Storage is going to be a killer. I started explaining to my wife all of my grandiose demented plans for next year, only to be met with a patronizing smile and a soft, "And where are you going to store these things once you are done making them?"

Since she insists on allowing the kids to sleep indoors, this does pose a problem...


----------



## jdubbya (Nov 6, 2005)

Seamus said:


> Storage is going to be a killer. I started explaining to my wife all of my grandiose demented plans for next year, only to be met with a patronizing smile and a soft, "And where are you going to store these things once you are done making them?"


Too funny! My wife said exactly the same thing to me. She's really right though. I simply don't have room for any more "big stuff", and even the storage allotted for bins of smaller props is full. I have a few projects in store for next year but they mostly involve tweaking some existing stuff.
Wives have a way of keeping us grounded


----------



## jdubbya (Nov 6, 2005)

gmacted said:


> I'm ready for some down time. This Halloween really took a lot out of me.

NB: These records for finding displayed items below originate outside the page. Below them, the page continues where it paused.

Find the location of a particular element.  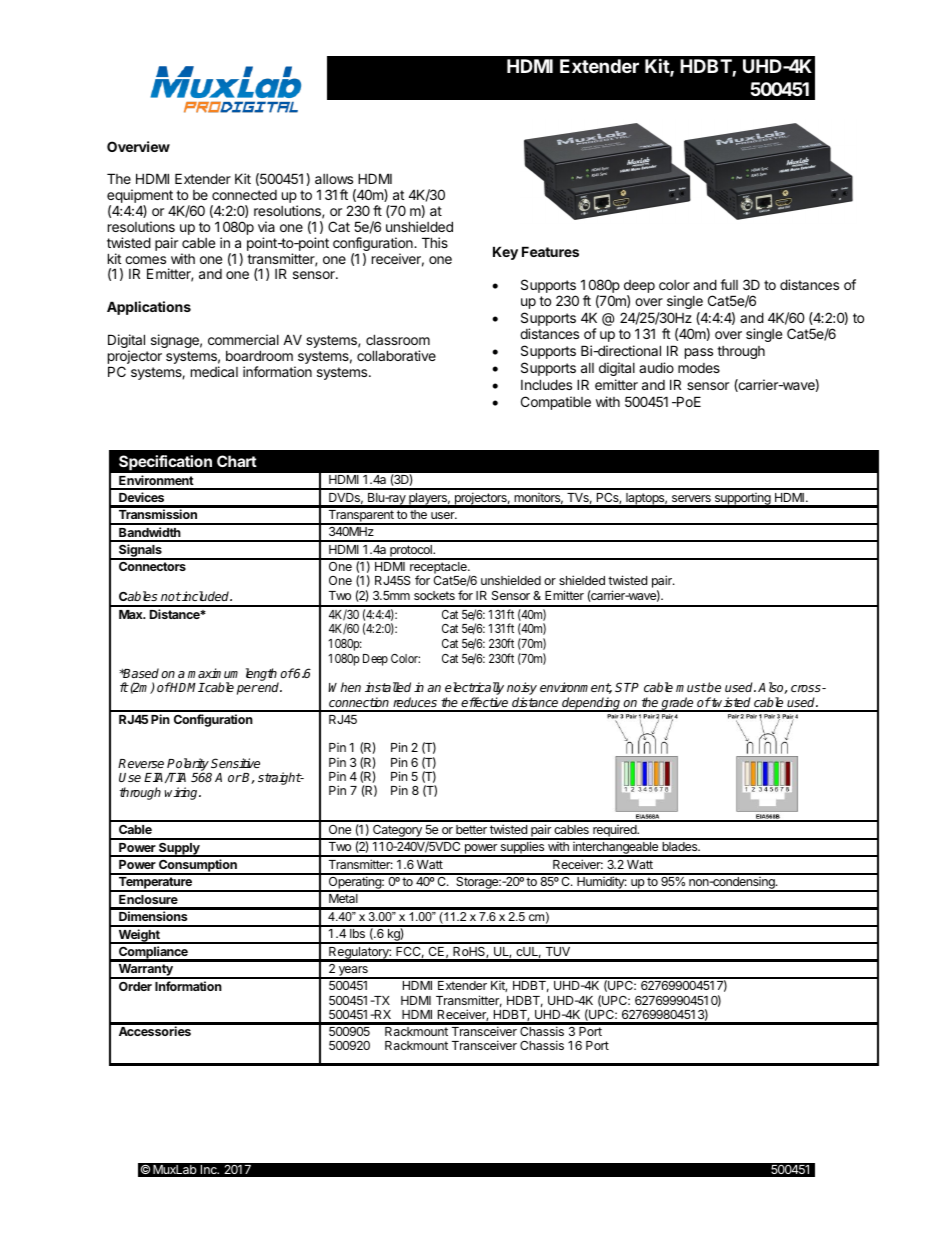

Sensitive is located at coordinates (235, 763).
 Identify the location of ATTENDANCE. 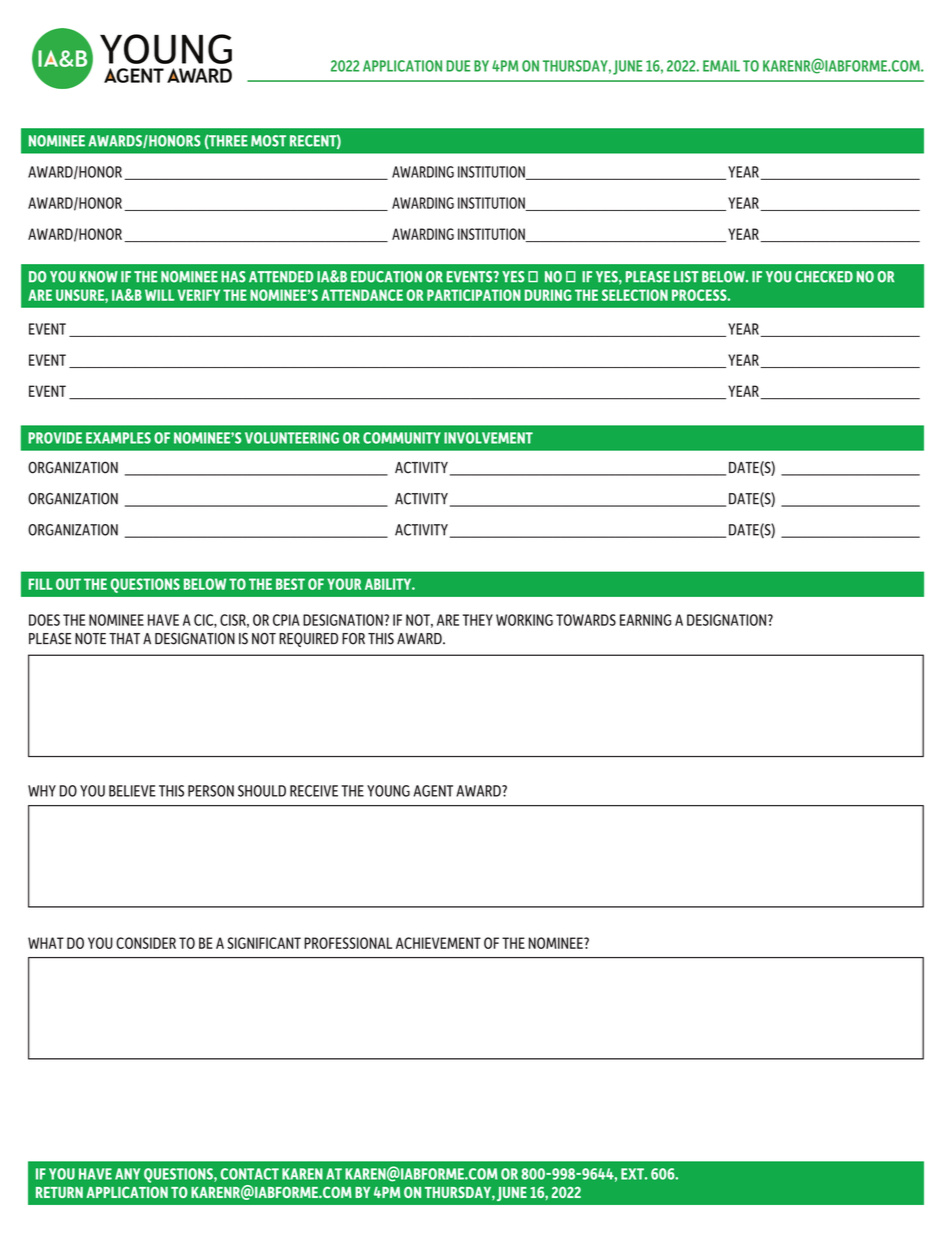
(362, 295).
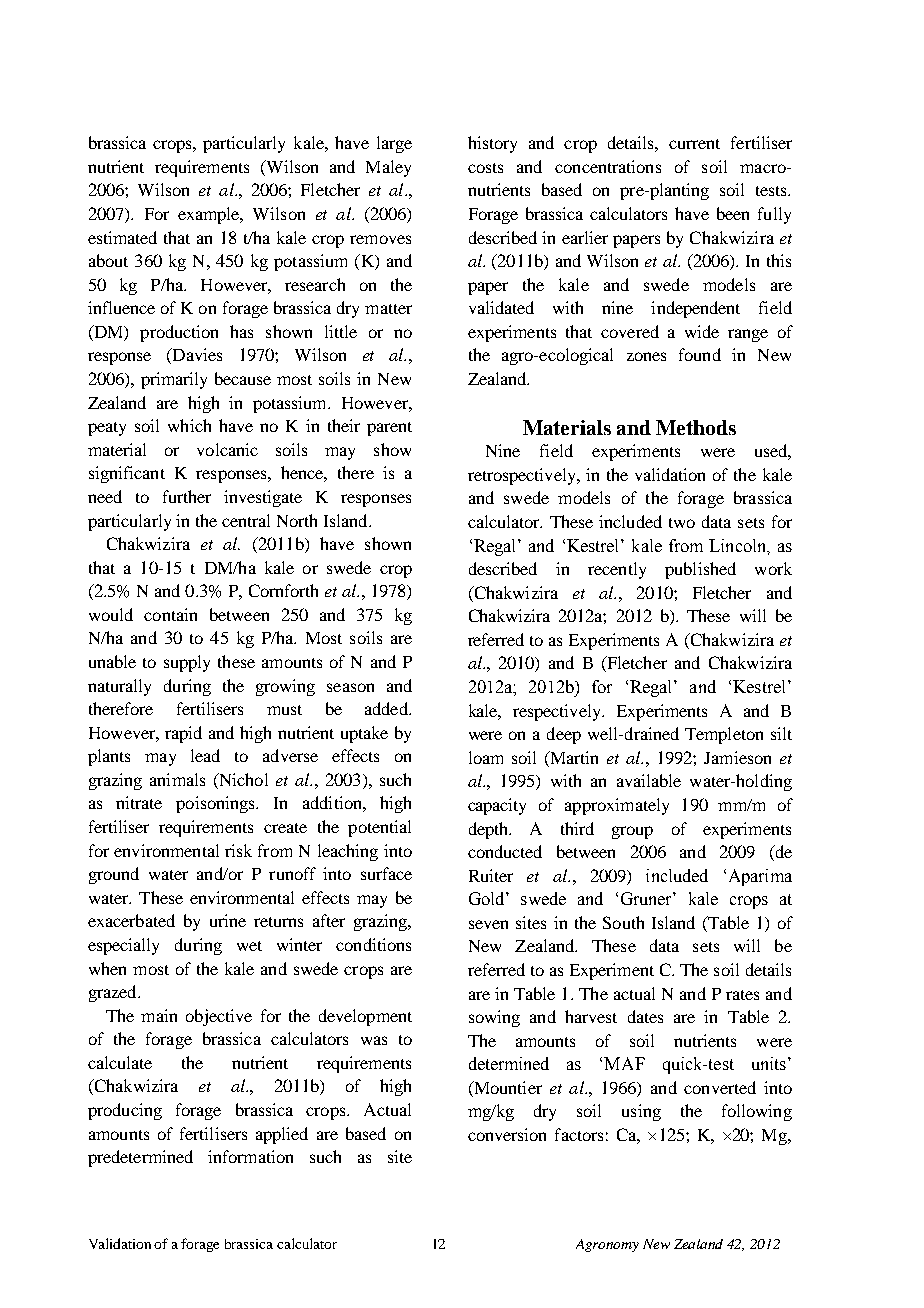 This image has height=1308, width=924. Describe the element at coordinates (649, 780) in the image. I see `available` at that location.
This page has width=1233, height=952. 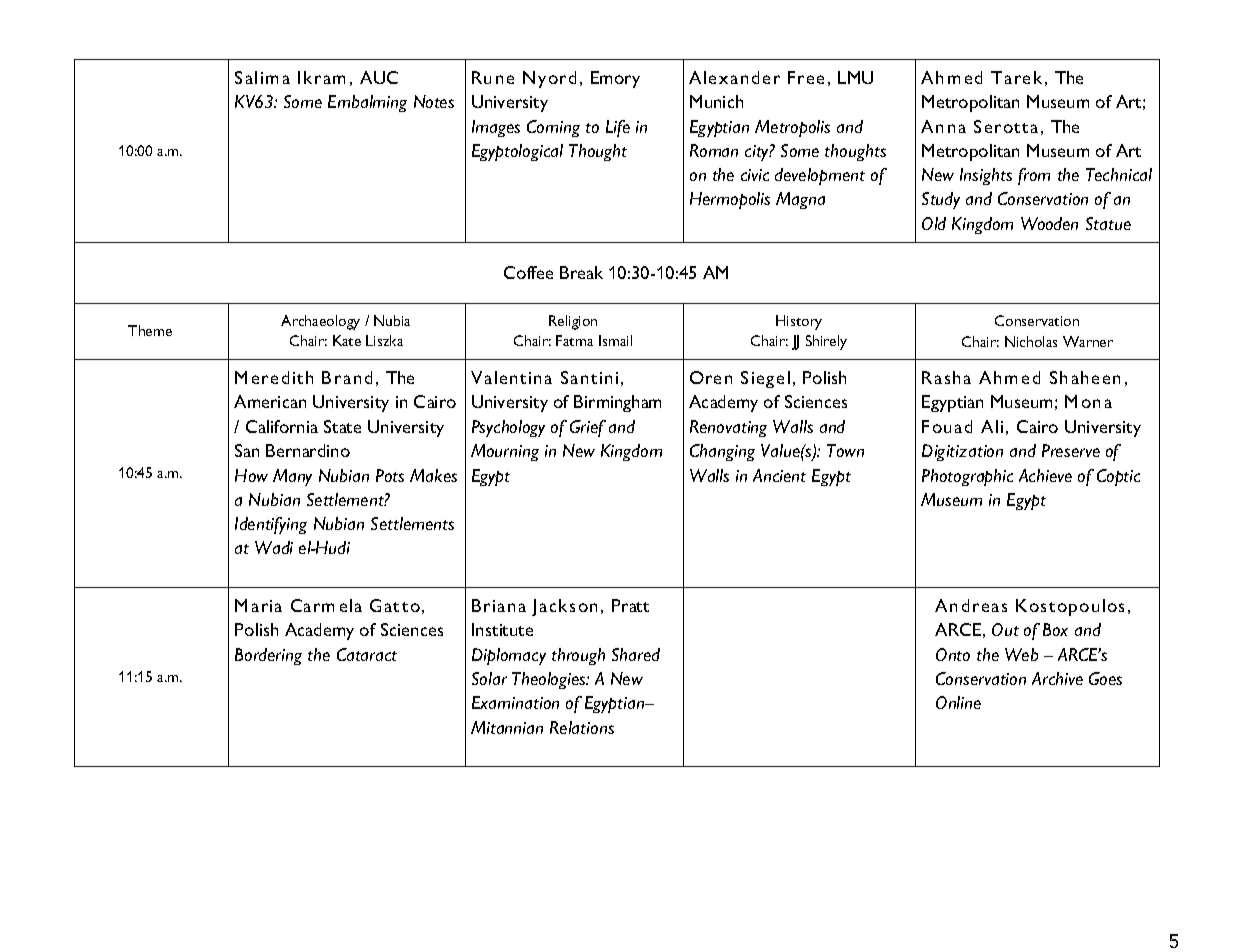 What do you see at coordinates (256, 77) in the page?
I see `Salim` at bounding box center [256, 77].
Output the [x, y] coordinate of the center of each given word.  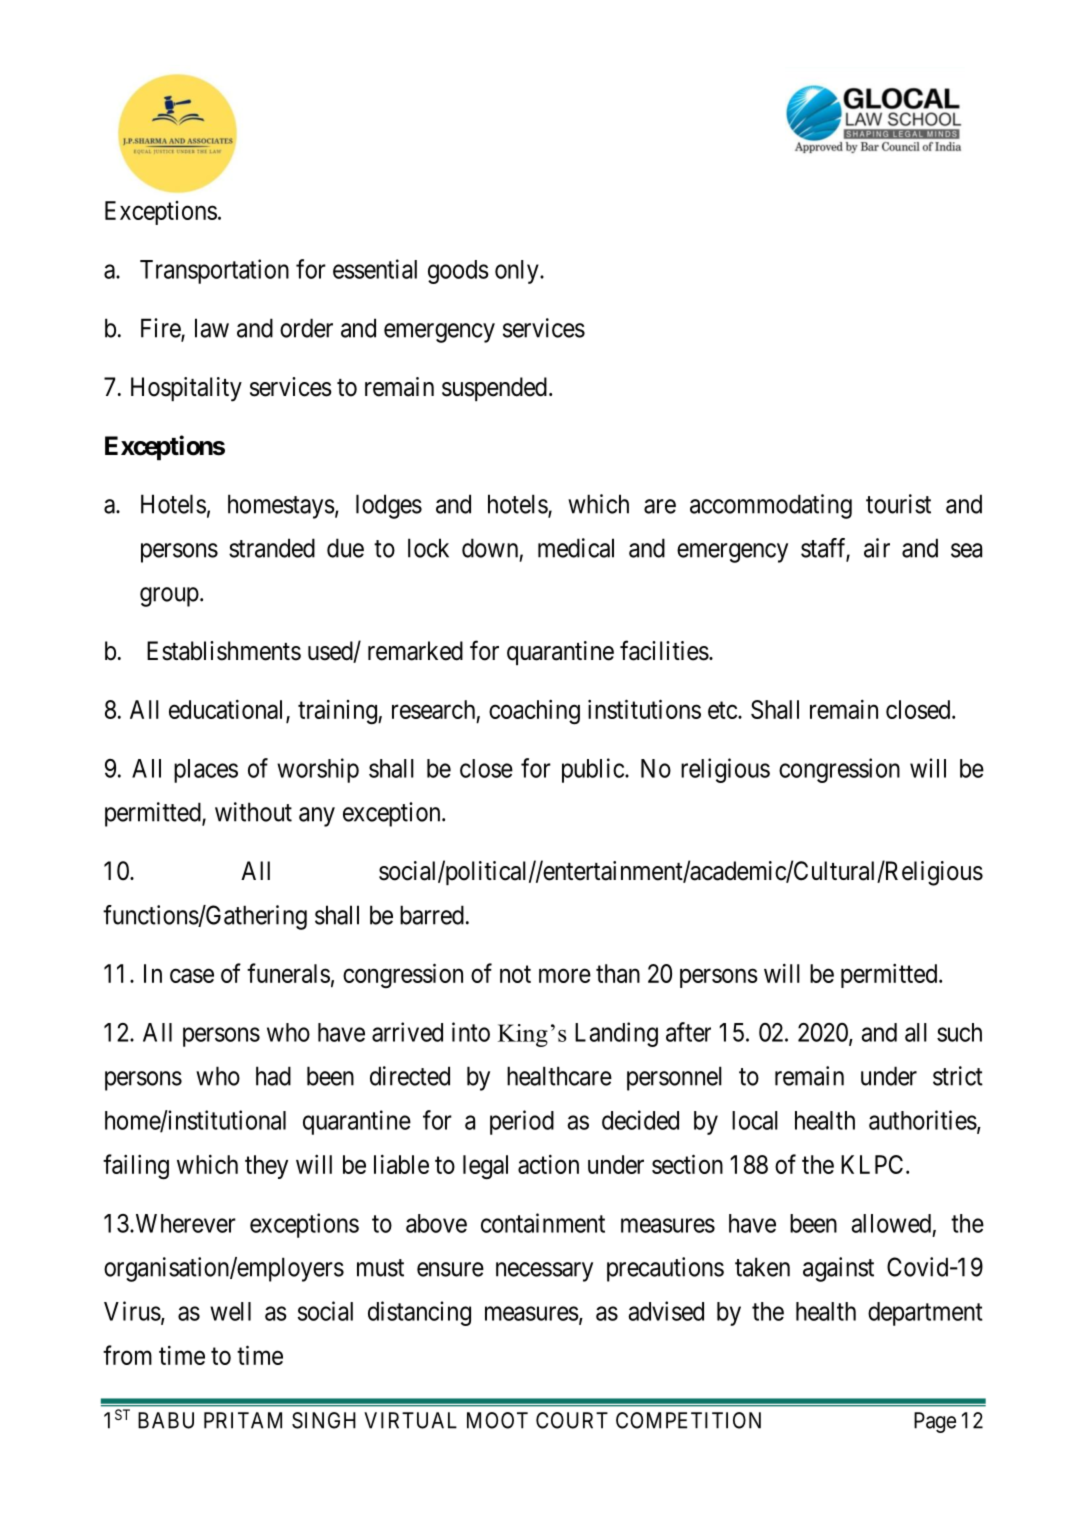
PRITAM [243, 1420]
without [253, 812]
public [593, 770]
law [212, 328]
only [518, 272]
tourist [898, 504]
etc [722, 710]
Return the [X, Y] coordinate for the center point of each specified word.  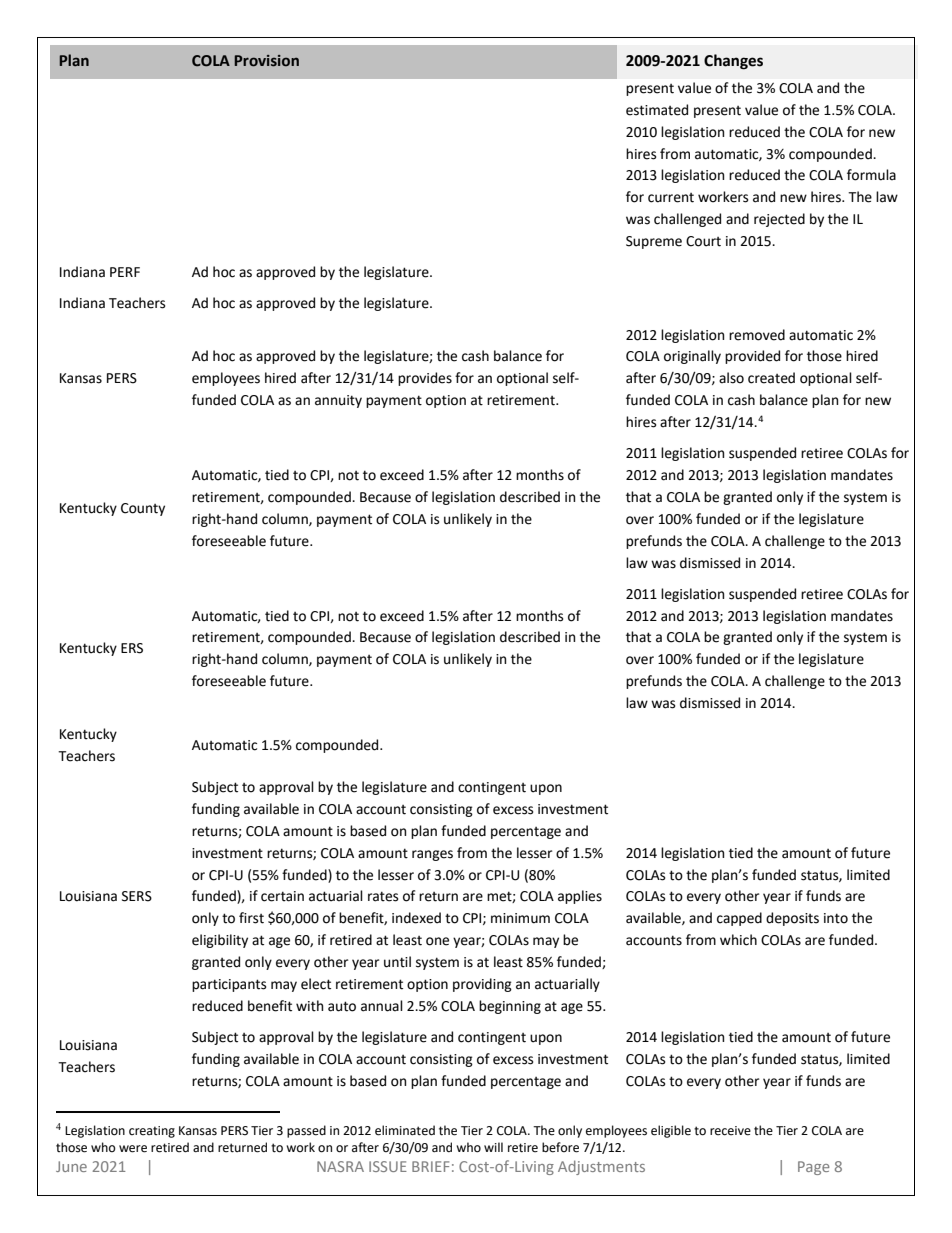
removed [757, 335]
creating [152, 1132]
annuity [338, 401]
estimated [657, 110]
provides [425, 379]
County [143, 509]
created [771, 378]
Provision [266, 61]
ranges [432, 855]
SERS [137, 896]
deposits [792, 919]
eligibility [220, 941]
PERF [125, 272]
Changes [733, 62]
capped [739, 919]
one [437, 941]
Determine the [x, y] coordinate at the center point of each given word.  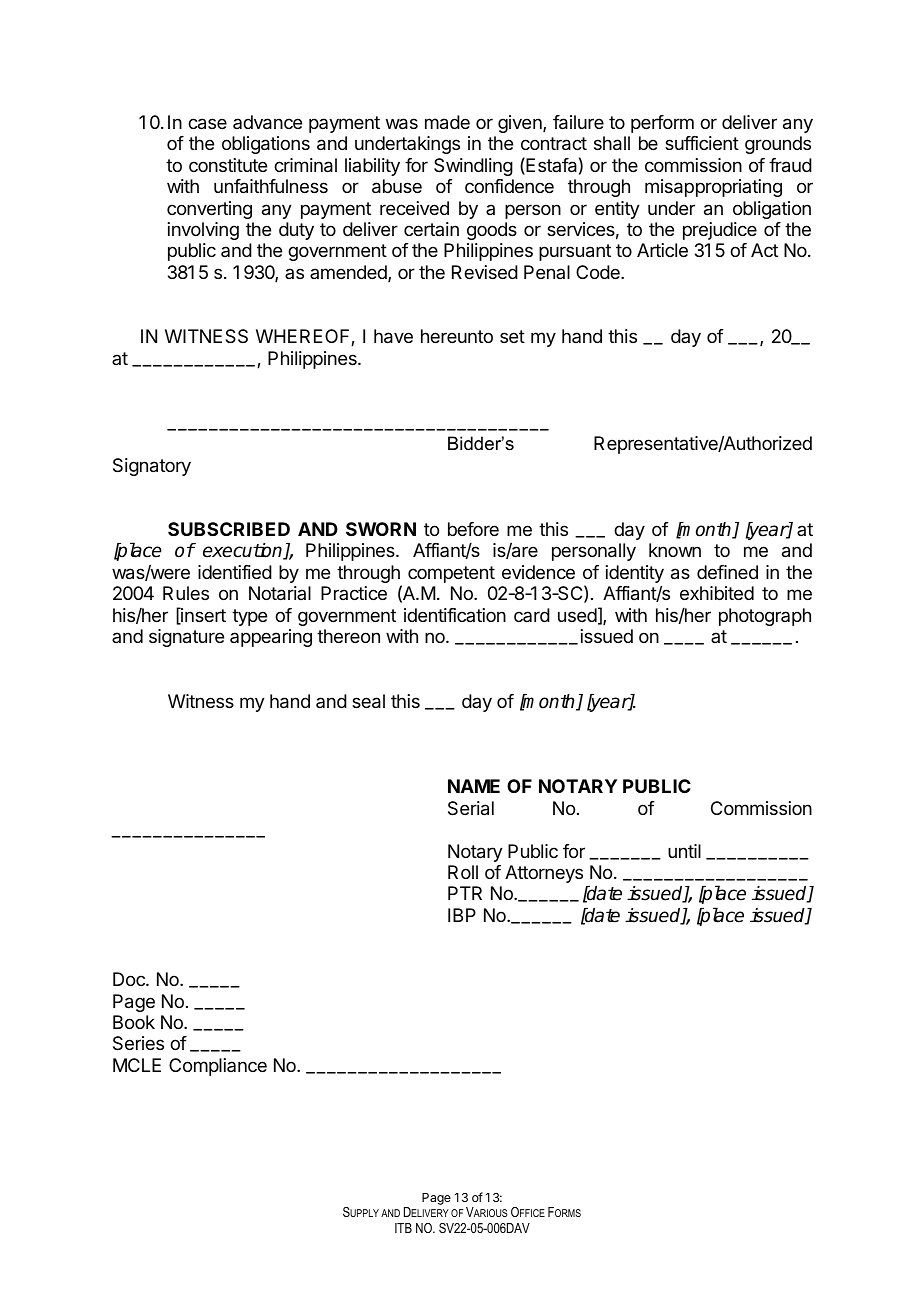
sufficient [702, 143]
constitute [228, 165]
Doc [130, 979]
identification [455, 615]
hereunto [457, 336]
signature [186, 638]
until [684, 851]
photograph [765, 617]
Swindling [473, 167]
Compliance [218, 1067]
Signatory [152, 467]
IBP [462, 915]
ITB [403, 1228]
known [675, 550]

Ditto! I've made notes on things I want to do. I tackled too much this year and was stressed up to the last minute, even though all came out really great.I figure on starting a couple new things in mid summer and being done by early October.


----------



## Death's Door (Mar 22, 2006)

Started to break down my outside stuff yesterday. This weekend everything will be packed away (the outside stuff along with inside stuff). I need to finish adding additional length to my cemetary fence that me and hubby did this year. I only made the fence to cover the front. I want to make the sides for next year. That would definitely finish off the cemetary. I'm also thinking about boarding up the windows for next year.


----------



## Vlad (Aug 2, 2005)

> Down Time


What is that?


----------